WRITTEN TASK: Copy the records from the line with "is (1200, 600)." to the line with "(x=29, y=103)", substituting "check box" for "checkbox" and leaving everything else the same.
──────
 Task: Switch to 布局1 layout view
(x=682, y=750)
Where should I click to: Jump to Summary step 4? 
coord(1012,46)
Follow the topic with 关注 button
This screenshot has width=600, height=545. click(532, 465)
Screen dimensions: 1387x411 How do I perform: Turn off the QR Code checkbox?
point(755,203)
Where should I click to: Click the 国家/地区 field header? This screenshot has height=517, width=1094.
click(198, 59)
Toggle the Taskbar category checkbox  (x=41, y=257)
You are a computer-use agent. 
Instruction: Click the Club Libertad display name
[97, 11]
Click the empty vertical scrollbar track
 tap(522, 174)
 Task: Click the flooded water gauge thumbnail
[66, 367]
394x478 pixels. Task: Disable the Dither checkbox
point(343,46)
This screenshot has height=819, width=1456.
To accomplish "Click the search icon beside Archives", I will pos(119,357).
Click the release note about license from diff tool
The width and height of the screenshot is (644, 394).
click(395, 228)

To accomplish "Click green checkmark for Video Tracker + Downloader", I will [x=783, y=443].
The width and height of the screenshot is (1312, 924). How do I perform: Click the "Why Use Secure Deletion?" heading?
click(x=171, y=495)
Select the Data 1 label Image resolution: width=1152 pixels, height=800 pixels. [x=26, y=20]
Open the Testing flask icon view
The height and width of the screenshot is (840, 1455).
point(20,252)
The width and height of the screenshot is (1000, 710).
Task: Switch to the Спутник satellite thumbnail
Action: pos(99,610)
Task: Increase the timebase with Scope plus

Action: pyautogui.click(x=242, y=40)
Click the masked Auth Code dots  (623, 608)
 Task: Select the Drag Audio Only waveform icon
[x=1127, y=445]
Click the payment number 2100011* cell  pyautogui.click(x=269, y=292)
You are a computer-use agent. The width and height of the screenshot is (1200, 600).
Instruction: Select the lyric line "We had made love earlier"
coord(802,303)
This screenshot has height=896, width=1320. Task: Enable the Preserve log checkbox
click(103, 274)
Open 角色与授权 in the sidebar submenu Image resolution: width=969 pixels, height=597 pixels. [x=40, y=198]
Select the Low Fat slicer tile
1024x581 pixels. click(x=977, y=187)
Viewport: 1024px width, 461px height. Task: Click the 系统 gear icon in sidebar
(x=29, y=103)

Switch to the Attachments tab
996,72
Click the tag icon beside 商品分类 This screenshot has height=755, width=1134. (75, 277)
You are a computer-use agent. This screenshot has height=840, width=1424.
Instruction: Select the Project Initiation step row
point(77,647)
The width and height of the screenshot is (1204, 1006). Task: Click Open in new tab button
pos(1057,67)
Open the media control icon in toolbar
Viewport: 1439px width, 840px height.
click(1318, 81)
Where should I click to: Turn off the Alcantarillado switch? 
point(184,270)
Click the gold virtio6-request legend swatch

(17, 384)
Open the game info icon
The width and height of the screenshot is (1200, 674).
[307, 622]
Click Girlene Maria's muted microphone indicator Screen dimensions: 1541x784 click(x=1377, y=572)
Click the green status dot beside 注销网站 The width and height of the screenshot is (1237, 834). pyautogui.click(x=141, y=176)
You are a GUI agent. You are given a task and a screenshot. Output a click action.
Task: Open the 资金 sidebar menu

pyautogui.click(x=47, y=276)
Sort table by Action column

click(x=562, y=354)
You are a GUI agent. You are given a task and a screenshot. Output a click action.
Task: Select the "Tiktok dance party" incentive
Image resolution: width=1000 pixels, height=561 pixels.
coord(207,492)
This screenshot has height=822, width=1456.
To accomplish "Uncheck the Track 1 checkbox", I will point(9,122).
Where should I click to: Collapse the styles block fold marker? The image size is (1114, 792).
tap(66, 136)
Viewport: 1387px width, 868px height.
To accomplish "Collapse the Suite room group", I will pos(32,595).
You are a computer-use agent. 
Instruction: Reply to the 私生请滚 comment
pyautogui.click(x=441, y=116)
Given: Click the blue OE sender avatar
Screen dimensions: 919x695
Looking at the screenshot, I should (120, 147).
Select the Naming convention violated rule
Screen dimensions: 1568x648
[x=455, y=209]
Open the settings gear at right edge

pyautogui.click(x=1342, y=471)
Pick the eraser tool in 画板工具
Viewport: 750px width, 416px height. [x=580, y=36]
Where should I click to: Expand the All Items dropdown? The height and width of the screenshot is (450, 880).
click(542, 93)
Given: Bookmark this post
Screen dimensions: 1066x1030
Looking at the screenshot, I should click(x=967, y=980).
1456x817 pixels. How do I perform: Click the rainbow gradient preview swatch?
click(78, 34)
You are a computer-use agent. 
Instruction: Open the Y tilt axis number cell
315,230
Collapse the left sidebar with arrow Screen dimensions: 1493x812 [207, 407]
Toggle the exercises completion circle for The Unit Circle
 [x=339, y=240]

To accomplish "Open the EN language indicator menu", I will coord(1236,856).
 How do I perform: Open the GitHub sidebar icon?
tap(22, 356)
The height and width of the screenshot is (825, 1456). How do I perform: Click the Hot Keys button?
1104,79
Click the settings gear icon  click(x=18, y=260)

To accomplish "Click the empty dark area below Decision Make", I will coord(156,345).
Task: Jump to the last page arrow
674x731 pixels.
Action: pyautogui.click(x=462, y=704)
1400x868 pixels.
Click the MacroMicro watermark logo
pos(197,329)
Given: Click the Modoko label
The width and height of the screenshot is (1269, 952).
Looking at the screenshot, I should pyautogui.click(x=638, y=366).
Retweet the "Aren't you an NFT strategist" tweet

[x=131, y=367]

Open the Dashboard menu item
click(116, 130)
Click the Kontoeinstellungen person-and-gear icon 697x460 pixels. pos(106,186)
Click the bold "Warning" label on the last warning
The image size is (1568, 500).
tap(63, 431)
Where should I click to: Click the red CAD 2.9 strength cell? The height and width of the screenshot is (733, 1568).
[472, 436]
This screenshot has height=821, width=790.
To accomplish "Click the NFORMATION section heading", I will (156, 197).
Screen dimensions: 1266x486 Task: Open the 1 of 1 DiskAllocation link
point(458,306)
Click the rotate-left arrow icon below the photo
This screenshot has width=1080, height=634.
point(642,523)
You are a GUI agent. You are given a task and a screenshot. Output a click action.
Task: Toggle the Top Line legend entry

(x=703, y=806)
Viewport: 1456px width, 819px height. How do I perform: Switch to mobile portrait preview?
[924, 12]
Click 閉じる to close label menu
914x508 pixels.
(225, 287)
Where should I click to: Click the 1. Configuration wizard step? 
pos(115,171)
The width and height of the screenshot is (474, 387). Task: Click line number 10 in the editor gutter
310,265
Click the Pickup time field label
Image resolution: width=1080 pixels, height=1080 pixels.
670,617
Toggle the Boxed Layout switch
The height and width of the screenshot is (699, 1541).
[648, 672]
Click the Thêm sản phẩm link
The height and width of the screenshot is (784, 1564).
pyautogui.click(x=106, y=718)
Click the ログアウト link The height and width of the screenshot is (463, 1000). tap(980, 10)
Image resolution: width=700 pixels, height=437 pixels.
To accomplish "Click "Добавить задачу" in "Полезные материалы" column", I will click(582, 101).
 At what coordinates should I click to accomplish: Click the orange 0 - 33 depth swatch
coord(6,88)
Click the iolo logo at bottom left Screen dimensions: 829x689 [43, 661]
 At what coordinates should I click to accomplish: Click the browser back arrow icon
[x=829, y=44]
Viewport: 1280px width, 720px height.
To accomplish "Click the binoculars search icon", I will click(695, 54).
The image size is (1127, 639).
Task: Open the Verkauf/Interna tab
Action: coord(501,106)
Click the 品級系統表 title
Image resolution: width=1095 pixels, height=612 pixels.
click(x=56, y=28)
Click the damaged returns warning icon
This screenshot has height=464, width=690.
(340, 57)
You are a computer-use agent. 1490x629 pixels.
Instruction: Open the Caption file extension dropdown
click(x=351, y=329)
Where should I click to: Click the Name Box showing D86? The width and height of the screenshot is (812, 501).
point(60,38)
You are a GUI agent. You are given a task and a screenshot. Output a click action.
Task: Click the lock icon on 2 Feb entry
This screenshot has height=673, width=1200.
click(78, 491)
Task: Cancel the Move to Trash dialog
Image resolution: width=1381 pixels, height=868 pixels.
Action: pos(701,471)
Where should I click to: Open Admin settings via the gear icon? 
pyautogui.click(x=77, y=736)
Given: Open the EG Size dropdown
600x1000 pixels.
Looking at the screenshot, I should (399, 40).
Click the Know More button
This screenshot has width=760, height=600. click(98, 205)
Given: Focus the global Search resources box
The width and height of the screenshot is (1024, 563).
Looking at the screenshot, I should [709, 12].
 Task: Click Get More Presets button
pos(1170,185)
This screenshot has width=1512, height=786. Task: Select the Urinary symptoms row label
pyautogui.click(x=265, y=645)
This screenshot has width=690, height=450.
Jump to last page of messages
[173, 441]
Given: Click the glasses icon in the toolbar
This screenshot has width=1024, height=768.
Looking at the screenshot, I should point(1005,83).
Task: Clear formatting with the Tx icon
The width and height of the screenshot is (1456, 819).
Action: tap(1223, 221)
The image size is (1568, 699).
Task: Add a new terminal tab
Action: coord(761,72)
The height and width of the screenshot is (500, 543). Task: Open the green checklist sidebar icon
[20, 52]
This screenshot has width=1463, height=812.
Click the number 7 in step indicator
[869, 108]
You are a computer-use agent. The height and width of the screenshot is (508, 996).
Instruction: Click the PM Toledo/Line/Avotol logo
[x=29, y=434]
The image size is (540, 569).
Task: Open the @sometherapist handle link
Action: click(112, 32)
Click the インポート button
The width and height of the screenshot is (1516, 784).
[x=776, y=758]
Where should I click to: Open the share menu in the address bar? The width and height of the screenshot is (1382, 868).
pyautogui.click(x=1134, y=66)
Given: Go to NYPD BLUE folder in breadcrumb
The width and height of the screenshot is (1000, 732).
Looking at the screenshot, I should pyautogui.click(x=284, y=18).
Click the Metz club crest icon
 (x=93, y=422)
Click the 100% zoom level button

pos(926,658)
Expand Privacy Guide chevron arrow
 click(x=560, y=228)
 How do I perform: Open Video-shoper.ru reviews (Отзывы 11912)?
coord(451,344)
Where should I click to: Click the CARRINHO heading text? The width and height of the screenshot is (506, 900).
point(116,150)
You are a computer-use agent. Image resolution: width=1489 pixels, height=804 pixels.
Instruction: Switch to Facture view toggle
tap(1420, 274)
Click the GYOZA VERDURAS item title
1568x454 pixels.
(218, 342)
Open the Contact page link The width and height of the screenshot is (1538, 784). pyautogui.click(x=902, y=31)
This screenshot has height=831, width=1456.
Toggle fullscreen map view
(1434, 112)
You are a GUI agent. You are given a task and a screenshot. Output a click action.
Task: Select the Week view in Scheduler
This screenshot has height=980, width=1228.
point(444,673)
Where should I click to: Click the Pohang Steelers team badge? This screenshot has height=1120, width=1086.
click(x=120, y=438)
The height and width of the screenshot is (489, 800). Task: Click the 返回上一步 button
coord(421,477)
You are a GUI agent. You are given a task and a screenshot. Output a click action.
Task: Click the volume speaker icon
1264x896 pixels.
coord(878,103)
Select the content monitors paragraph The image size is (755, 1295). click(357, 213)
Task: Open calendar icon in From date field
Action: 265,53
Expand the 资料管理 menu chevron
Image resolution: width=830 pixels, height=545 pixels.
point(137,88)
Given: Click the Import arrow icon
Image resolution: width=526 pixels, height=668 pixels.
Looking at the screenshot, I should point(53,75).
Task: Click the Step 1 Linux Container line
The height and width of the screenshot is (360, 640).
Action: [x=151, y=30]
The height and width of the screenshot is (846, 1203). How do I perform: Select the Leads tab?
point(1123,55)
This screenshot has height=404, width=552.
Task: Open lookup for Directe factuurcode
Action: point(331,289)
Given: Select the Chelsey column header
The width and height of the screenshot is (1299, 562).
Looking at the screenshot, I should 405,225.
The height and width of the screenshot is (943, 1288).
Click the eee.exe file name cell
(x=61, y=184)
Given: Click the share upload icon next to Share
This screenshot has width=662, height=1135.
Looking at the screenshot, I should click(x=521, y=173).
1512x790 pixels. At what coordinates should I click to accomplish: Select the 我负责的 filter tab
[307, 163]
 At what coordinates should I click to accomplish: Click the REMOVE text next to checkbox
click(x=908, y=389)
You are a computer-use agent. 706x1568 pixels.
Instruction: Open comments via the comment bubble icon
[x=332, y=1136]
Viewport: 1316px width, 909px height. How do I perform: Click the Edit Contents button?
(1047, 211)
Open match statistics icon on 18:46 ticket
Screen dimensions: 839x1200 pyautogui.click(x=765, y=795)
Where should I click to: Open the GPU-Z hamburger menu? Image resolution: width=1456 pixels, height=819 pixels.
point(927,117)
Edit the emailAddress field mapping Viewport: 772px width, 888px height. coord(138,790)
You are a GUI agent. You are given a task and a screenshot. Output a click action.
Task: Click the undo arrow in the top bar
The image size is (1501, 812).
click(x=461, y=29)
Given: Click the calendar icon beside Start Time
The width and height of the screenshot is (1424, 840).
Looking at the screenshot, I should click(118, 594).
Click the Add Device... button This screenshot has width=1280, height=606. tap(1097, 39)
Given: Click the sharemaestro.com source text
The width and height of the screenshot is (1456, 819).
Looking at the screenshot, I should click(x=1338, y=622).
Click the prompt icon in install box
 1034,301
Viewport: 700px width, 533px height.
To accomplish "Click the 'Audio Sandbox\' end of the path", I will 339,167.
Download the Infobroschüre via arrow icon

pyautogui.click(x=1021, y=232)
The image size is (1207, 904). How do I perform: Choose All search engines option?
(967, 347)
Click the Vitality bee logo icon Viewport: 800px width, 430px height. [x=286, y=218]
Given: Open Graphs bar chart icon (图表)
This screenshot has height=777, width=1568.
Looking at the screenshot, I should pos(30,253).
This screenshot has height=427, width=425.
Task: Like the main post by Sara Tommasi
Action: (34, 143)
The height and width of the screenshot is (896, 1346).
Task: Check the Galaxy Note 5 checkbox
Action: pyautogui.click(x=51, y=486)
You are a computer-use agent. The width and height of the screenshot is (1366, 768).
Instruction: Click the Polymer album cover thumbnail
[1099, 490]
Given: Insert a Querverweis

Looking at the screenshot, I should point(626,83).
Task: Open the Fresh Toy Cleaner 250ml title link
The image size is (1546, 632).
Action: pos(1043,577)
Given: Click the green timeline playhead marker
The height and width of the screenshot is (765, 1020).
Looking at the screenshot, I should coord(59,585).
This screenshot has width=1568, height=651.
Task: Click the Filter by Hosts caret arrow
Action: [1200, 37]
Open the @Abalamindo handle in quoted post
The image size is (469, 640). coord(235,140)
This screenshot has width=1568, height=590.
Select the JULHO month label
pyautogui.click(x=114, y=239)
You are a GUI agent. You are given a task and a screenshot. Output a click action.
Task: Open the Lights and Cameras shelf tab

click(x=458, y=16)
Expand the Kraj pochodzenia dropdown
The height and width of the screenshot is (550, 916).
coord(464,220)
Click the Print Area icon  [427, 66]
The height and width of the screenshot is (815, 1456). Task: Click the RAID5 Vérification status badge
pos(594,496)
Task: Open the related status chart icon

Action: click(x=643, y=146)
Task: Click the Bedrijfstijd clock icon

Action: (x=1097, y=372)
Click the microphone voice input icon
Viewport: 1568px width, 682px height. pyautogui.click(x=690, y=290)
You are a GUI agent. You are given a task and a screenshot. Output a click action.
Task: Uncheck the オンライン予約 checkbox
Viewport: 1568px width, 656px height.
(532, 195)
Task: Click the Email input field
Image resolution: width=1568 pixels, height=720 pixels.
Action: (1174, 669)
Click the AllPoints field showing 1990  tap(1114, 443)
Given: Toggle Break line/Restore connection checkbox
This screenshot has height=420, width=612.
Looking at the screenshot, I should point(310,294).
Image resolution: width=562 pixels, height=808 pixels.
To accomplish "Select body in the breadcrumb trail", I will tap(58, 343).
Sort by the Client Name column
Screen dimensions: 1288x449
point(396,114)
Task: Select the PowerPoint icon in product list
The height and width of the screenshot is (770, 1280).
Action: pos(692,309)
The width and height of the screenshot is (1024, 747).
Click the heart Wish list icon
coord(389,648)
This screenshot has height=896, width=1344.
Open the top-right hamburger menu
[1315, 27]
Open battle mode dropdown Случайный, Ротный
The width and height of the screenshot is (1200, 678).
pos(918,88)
──────
PROBLEM SOLUTION:
You are a computer-use agent. The width and height of the screenshot is (1200, 600).
Instruction: Select the lyric line "We had made love earlier"
coord(802,303)
This screenshot has height=896, width=1320. Task: Enable the Preserve log check box
click(103, 274)
Open 角色与授权 in the sidebar submenu Image resolution: width=969 pixels, height=597 pixels. [x=40, y=198]
Select the Low Fat slicer tile
1024x581 pixels. click(x=977, y=187)
Viewport: 1024px width, 461px height. Task: Click the 系统 gear icon in sidebar
(x=29, y=103)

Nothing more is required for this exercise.